Я шел впереди, поэтому немудрено, что, плохо помня дорогу, сунулся не в ту дверь. Хранитель мгновенно обогнал меня и сделал жест — сюда нельзя. А я уже брался за медную ручку железной двери. Да и как я сразу не заметил — сургучная печать на стандартной круглой фанерке. Спросить, что там, было неловко, и я пошутил косвенно:
— Алмазный фонд?
— Гораздо дороже, — ответил хранитель.
Больше я не расспрашивал.
Хранитель погасил верхний свет, оставив дежурный, красный, сверился с температурой. Я помог ему закрыть. Он позвонил в охрану, назвал несколько цифр, дату, время дня.
А время дня было еще раннее, я решил побывать в типографии, узнать, как подвигается дело с фотографиями. К сожалению, дело это никак не подвигалось, причем по моей вине — типография не брала в работу альбом без текста. При мне просмотрели слайды и контрольки, отобрали только тс, где было, как выразилась женщина-мастер, «больше линий, чем пятен». Я стал защищать и остальные, мастер спорить не стала, повела меня в цинкографию.
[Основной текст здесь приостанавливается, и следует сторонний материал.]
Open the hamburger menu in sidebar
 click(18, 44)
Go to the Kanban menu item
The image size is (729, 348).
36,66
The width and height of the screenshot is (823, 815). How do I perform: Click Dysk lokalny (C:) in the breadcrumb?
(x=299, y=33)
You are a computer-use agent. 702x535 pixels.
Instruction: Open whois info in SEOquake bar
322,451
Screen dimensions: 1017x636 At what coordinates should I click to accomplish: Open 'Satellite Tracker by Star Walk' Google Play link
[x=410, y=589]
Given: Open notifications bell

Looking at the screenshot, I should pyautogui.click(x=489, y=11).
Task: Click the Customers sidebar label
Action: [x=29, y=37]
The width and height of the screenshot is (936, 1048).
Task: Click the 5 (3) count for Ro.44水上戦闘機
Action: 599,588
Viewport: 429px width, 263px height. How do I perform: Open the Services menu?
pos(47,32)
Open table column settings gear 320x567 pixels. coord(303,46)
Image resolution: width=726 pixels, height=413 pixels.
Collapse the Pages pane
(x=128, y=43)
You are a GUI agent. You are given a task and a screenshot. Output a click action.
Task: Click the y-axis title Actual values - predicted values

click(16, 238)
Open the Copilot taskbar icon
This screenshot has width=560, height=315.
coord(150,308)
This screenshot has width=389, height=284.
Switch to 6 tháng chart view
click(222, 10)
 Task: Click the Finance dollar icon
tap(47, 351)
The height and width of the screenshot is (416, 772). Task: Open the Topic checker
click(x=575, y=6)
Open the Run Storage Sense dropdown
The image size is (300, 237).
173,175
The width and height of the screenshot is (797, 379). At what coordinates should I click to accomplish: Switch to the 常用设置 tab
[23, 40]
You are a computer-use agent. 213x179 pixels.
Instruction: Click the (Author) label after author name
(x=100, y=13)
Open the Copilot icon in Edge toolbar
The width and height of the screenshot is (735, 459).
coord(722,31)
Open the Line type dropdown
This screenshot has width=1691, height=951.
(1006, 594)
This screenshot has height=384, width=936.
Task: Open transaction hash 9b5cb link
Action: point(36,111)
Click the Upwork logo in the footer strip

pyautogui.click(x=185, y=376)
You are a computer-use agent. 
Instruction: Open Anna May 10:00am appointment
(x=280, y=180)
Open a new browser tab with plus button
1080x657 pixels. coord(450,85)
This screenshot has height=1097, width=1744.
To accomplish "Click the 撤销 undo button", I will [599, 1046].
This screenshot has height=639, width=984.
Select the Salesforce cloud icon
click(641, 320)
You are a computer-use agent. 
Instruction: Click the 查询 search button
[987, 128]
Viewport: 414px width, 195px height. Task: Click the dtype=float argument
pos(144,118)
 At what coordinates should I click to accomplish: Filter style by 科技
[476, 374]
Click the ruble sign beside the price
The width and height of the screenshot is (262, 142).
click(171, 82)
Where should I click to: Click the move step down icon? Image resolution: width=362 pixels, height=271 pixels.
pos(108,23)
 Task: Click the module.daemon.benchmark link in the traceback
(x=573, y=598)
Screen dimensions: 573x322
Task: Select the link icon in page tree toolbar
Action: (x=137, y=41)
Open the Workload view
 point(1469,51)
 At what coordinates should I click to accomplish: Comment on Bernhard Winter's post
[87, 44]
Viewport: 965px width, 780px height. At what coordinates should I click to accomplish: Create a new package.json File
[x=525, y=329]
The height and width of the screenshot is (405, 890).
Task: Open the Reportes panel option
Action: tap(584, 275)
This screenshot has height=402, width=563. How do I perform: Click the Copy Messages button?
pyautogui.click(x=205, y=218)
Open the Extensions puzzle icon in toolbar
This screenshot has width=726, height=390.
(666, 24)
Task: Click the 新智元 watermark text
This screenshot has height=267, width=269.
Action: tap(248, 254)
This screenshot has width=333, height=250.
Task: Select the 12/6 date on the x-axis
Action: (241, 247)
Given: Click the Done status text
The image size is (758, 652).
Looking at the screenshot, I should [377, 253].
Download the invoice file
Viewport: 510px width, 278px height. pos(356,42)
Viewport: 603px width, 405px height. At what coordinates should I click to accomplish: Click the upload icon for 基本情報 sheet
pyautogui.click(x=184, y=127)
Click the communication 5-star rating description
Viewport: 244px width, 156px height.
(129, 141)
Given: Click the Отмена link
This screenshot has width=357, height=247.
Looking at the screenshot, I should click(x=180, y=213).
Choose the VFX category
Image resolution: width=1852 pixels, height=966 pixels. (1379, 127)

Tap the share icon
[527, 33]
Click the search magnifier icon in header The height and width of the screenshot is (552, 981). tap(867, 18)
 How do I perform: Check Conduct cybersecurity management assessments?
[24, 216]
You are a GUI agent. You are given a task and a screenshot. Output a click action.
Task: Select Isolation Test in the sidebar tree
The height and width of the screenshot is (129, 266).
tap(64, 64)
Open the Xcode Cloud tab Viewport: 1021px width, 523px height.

Шли через печатный цех, там лихо и почти бесшумно неслась широкая белая лента бумаги, разматывающейся с рулона, бумага влетала в машину и, всячески там бросаясь и вверх и вниз, выскакивала наконец вся испечатанная, взлетала в резальную машину, где ее рубило на короткие цветные куски. Что-то знакомое мелькало в них. В брошюровочном цехе я понял, что это — это готовился буклет художника Зрачкова, предназначенный для передвижной выставки. Я взял в руки буклет, перелистал. Под репродукцией портрета женщины, подаренного сегодня утром, стояло: «Из частного собрания м-ра Стивенса (США)».
В комнатке цинкографа ни о чем не удалось договориться. Цинкограф доказывал, что будет хуже для художника, если не получится клише. А оно не получится: новое сочетание красок — машина не возьмет, «нет таких машин. Если хотите испортить впечатление о художнике, оставляйте».